4. En guise de conclusion

Ainsi, comme Pygmalion, Chamoiseau et Mabanckou semblent vouloir créer une Galatée à leur image. Ce faisant, ils construisent en réalité une figure dans laquelle ils pourront investir un idéal de l’enfance et de l’écriture. L’enfant, ancré dans la fiction, devient ainsi un porte-parole de l’auteur. Il constitue une mise en scène, permettant de figurer une vision sublimée de l’écrivain dans les traits de son personnage. Il apparaît également comme la transcription d’un art poétique, représentant une conception particulière de la création littéraire reposant sur un renversement : l’enfant, désabusé par l’enseignement scolaire, prend possession du langage, devient créateur de contenus, affiche donc un pouvoir sur les mots et sur le monde lui permettant de court-circuiter les idéologies.

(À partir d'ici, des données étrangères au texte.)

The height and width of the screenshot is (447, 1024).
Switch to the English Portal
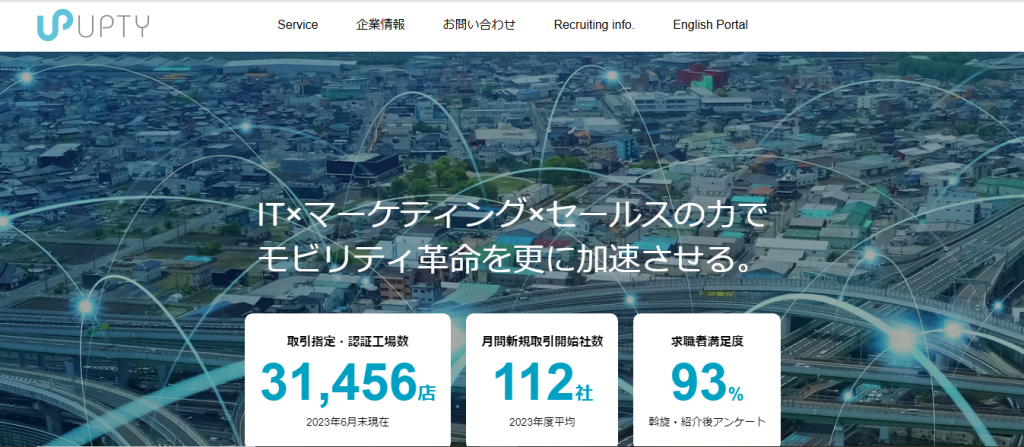(x=710, y=25)
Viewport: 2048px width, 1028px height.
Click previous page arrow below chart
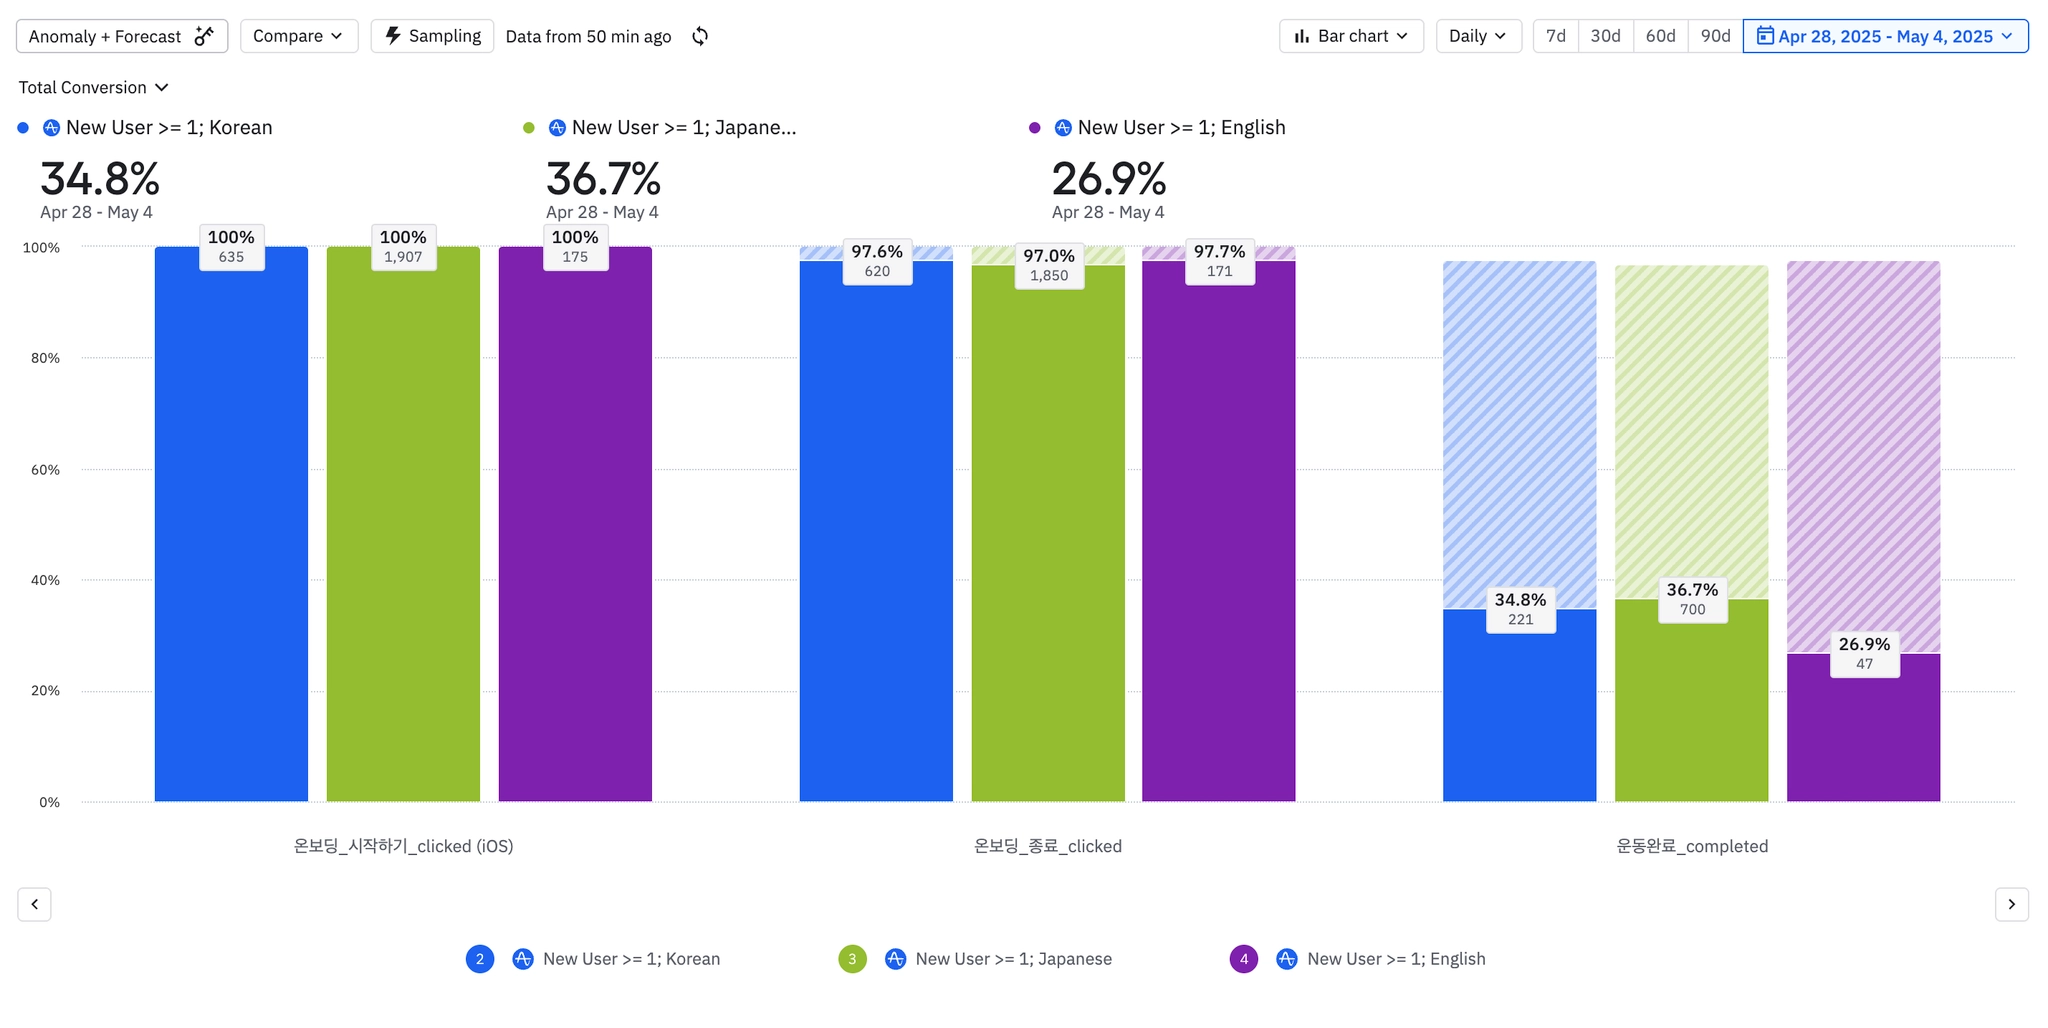coord(34,904)
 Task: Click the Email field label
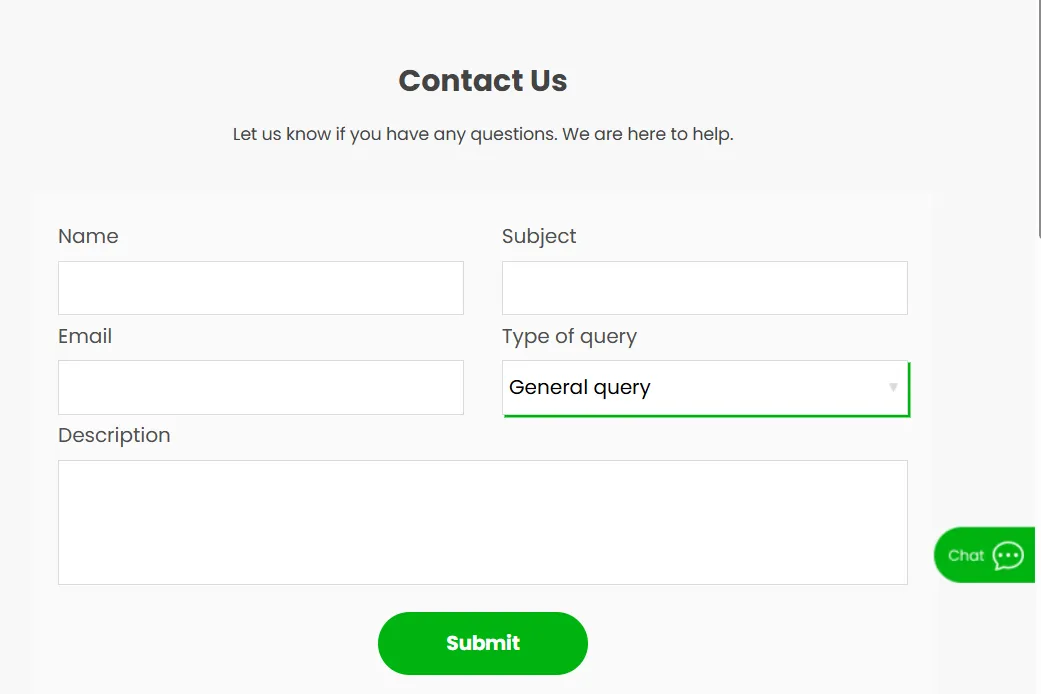pos(85,336)
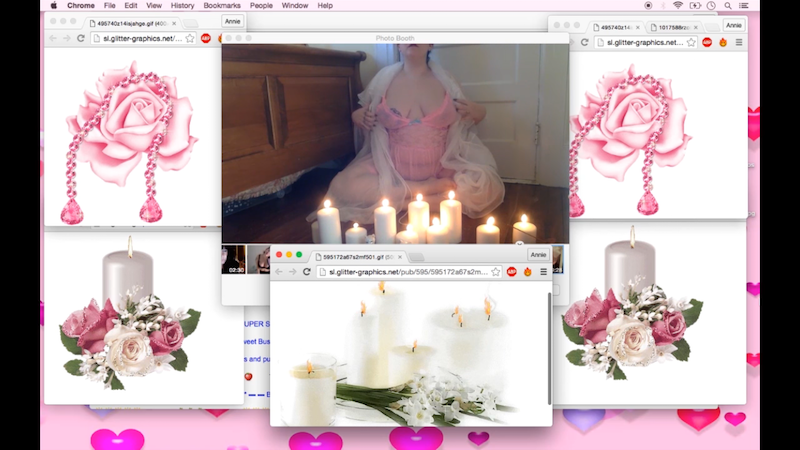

Les passages métatextuels montrent bien, par des télescopages, que derrière l’enfant se tient l’auteur, qui affiche sa présence dans le texte et qui, par mimétisme, produit par son écriture ce qu’il décrit chez l’enfant. L’enfance se trouve bien chargée de fantasmes et laisse, éventuellement, transparaître son caractère construit et illusoire, son artifice, comme le remarque bien Chamoiseau : « … Enfance, douloureuse émerveille, où es-tu ? Mon négrillon, où donc t’es-tu serré ? À quand, en quel calendrier, l’instant exact de ta disparition ?… » (À bout d’enfance : 21, en italique dans le texte). C’est pourquoi l’enfance n’est jamais acquise : elle est toujours à chercher, à trouver, dans et par l’écriture.